Take every line from the entries below that includes the word "agent" and copy it.

--- Records provided Enclosed Below ---

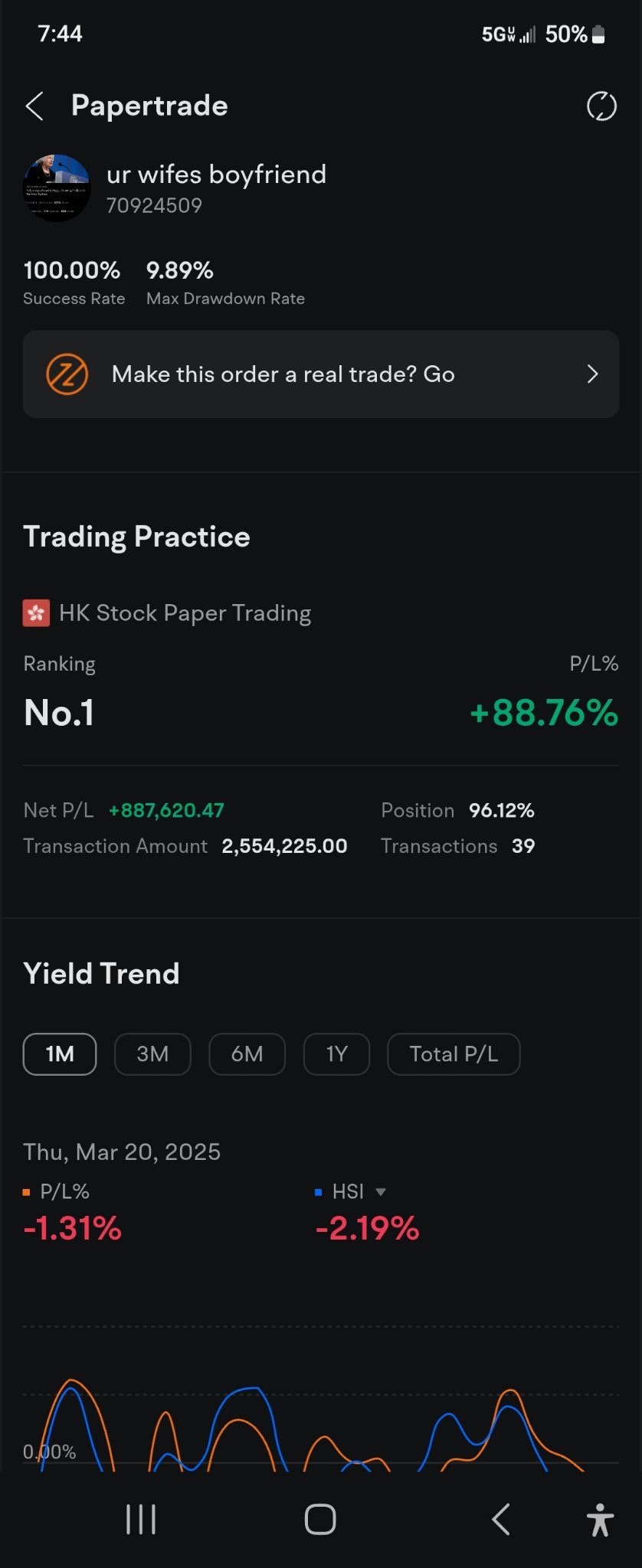Image resolution: width=642 pixels, height=1568 pixels.
Task: Tap the circular refresh icon at top right
Action: tap(601, 106)
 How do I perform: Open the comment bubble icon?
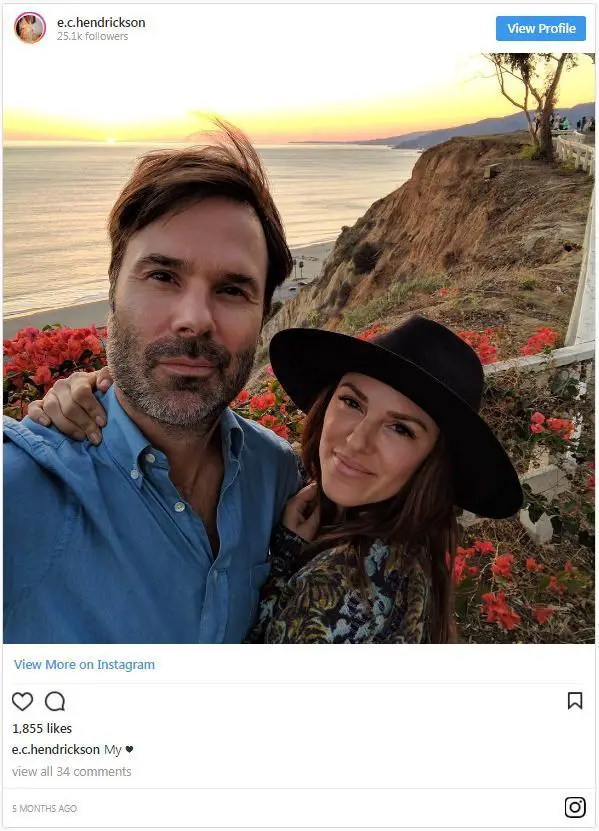55,701
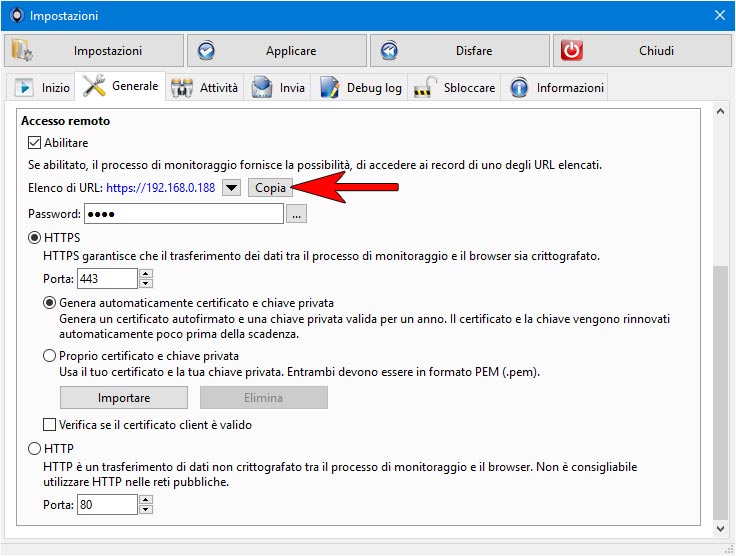Switch to the Debug log tab
Screen dimensions: 736x556
[x=360, y=87]
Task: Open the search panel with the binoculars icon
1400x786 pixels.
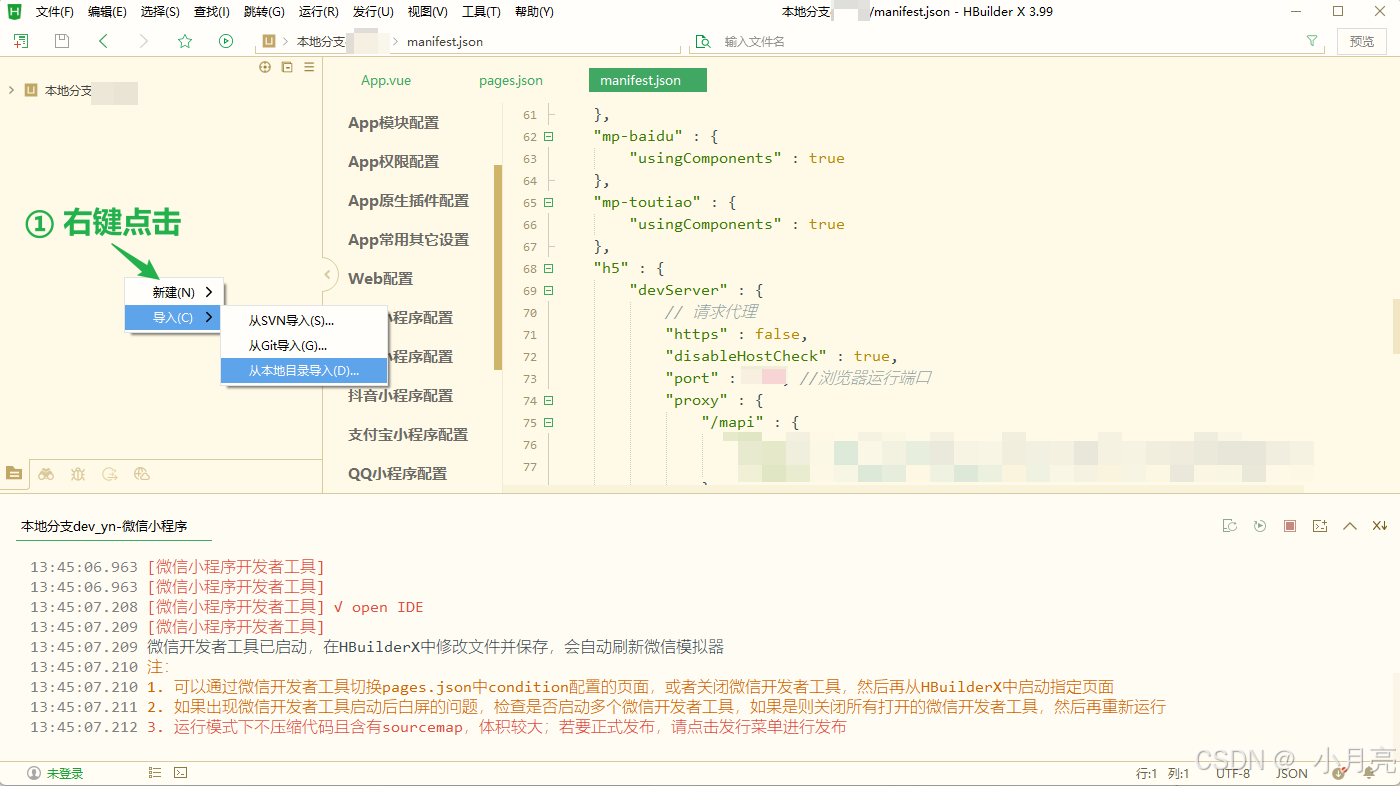Action: click(46, 473)
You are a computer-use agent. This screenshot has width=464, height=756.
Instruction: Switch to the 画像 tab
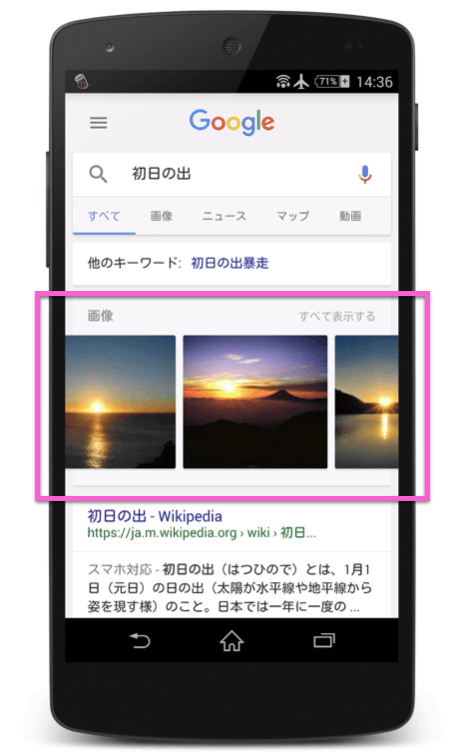point(161,216)
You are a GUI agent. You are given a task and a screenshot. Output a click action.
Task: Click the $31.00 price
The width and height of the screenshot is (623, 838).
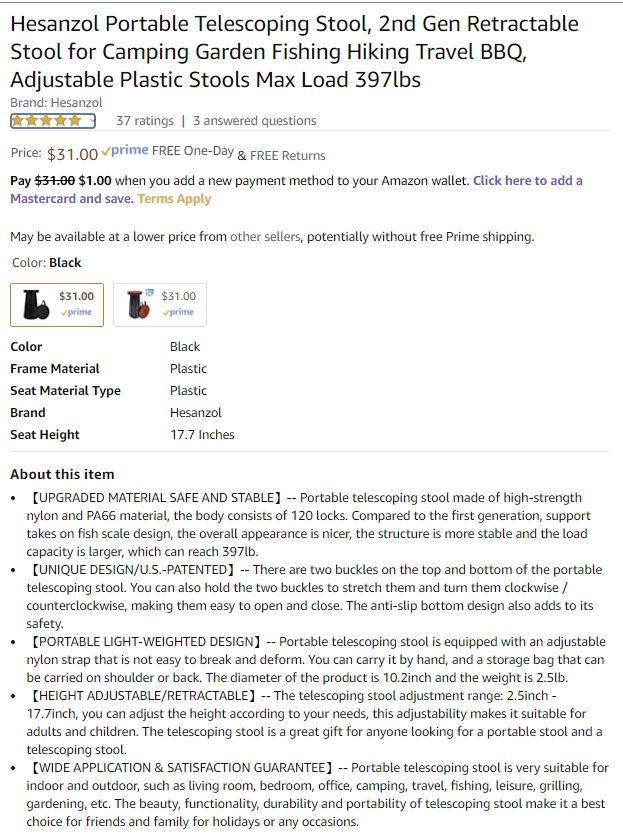(x=73, y=154)
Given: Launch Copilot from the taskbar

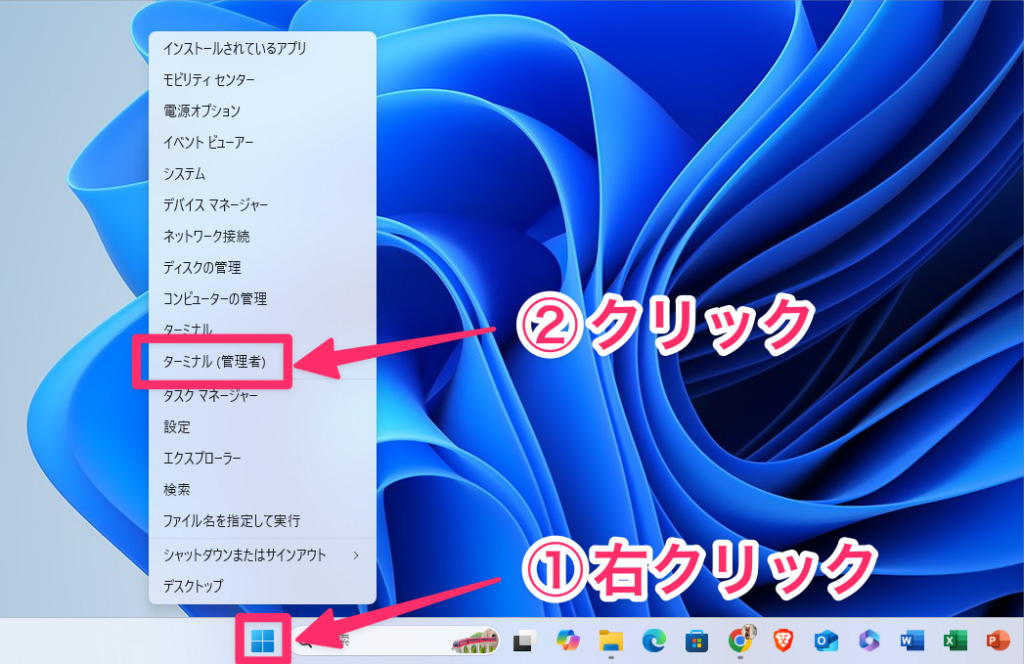Looking at the screenshot, I should 567,641.
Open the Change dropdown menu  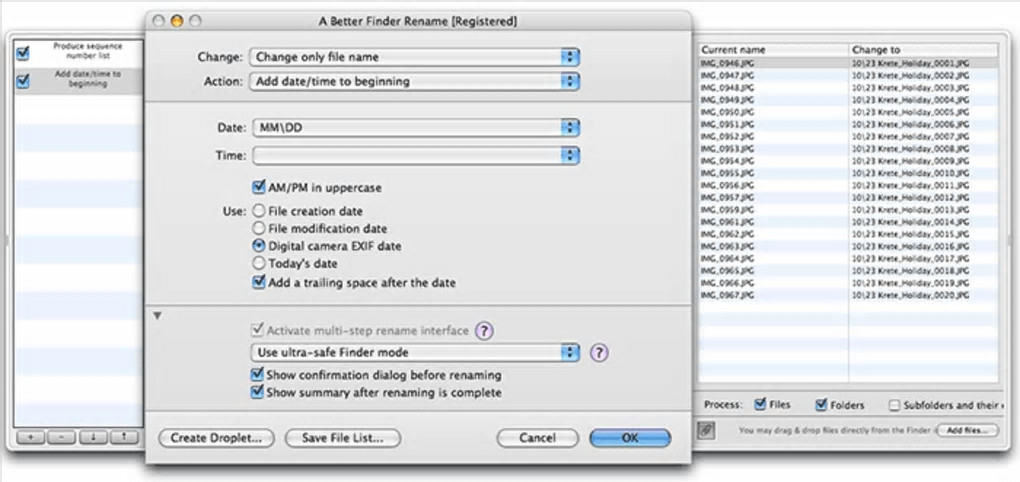point(415,57)
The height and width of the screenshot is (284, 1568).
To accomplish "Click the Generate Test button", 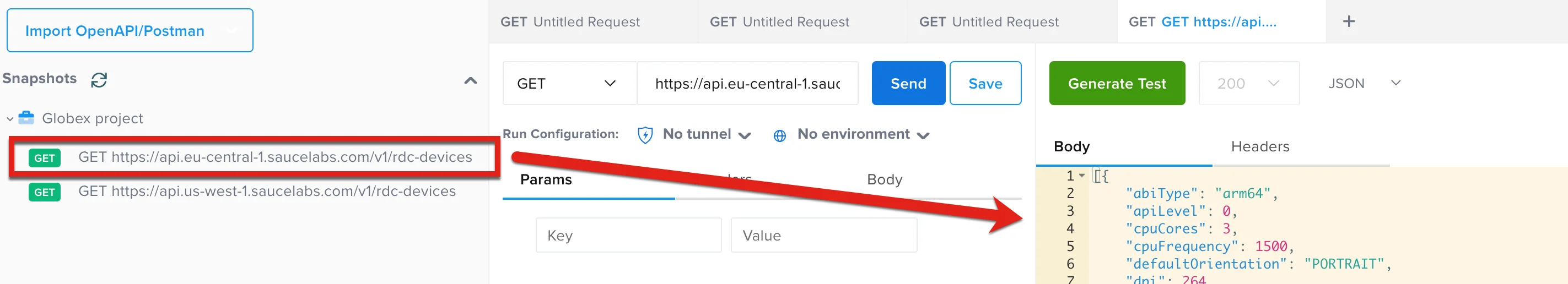I will (1117, 83).
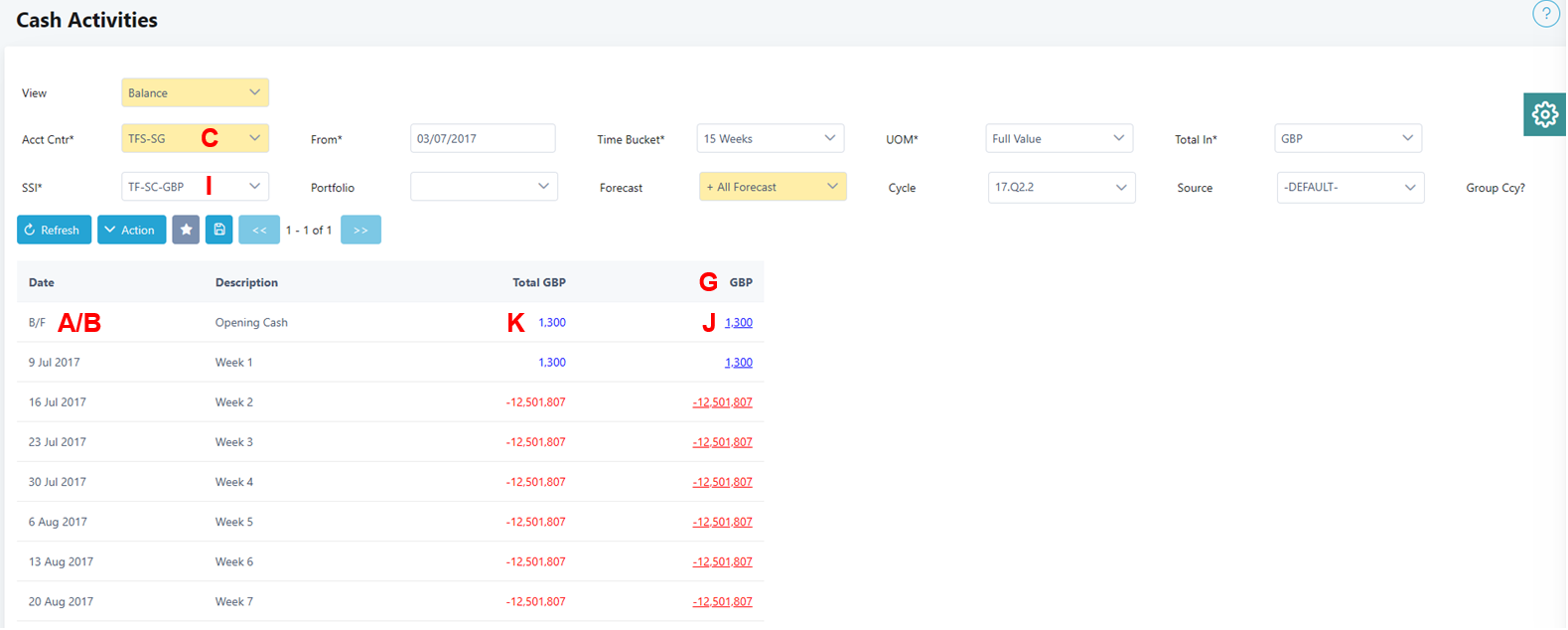Expand the View Balance dropdown
Screen dimensions: 1568x630
coord(195,92)
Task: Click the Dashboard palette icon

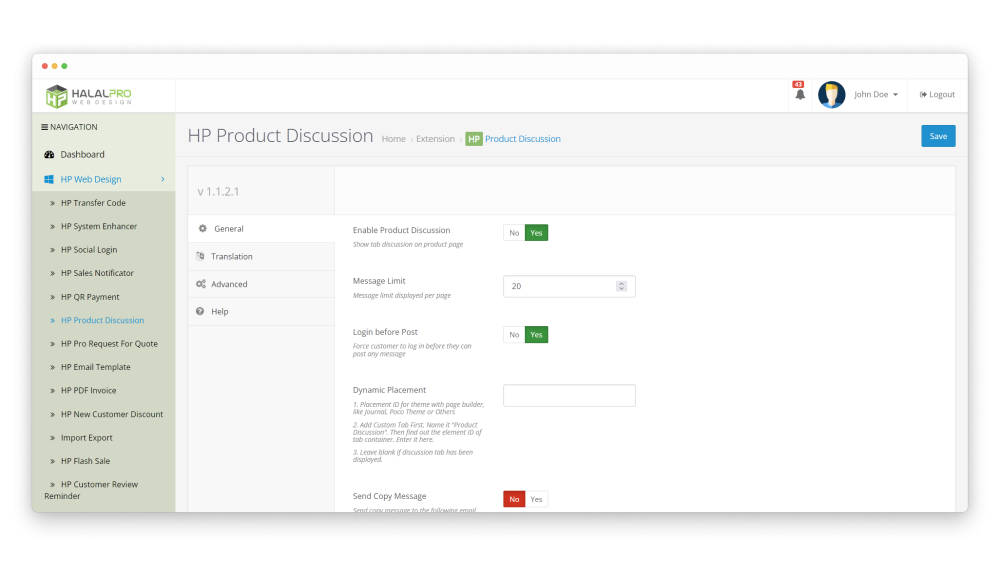Action: click(x=49, y=155)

--- End of Enclosed Records provided ---

## Response below
You are a computer-use agent. This screenshot has width=464, height=756.
You are a GUI agent. You are given a task and a screenshot. Output a click action.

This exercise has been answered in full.